## WRITTEN EXERCISE
Reproduce verbatim the lines of the entries below, starting with the line that contains "The image size is (1456, 832)." and running through the line that contains "Follow the Back", both included.

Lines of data
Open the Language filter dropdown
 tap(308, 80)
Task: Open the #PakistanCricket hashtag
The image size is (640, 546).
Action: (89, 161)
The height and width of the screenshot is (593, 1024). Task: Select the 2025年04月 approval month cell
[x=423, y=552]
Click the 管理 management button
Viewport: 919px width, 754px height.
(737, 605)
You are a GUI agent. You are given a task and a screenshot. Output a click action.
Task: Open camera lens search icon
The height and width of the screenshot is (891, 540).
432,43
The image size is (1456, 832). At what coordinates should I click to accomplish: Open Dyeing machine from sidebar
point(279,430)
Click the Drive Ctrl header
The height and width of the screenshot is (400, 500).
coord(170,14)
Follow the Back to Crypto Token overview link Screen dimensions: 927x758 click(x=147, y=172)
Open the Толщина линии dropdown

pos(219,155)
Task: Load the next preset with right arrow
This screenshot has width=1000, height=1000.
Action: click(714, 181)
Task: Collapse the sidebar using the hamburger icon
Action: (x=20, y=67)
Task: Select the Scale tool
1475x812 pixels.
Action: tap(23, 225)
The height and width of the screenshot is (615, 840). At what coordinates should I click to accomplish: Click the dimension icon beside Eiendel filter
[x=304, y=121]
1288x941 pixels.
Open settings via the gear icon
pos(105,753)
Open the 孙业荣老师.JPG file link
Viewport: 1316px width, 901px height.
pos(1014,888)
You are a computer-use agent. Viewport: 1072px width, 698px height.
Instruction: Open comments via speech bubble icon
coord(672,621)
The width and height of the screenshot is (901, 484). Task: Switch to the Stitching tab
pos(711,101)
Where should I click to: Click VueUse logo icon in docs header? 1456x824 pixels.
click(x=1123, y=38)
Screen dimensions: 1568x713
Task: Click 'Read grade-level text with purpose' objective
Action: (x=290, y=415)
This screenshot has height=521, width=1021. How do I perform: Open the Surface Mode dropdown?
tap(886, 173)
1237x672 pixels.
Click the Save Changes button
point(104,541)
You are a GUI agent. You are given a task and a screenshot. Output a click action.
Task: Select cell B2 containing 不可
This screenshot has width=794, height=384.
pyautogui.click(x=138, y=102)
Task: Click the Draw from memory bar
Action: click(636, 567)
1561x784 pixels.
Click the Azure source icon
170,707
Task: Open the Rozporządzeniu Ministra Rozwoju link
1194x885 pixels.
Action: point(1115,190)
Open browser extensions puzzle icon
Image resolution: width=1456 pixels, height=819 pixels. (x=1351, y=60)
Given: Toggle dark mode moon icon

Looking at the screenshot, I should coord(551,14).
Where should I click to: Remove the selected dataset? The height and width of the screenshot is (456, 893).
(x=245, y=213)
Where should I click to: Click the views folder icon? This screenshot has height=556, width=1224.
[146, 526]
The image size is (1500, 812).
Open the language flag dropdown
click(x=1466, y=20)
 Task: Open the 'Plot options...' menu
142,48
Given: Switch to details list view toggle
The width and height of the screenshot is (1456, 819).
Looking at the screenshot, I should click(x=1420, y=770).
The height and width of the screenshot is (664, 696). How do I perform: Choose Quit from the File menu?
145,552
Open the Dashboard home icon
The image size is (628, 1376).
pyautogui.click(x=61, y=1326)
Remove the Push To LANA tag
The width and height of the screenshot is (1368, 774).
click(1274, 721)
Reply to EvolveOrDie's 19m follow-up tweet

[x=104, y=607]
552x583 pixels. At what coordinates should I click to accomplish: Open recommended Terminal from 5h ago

## RESPONSE TO THIS TASK
The image size is (1456, 832). At what coordinates should I click to accomplish: Open Dyeing machine from sidebar
point(279,430)
Click the Drive Ctrl header
The height and width of the screenshot is (400, 500).
coord(170,14)
Follow the Back to Crypto Token overview link Screen dimensions: 927x758 click(x=147, y=172)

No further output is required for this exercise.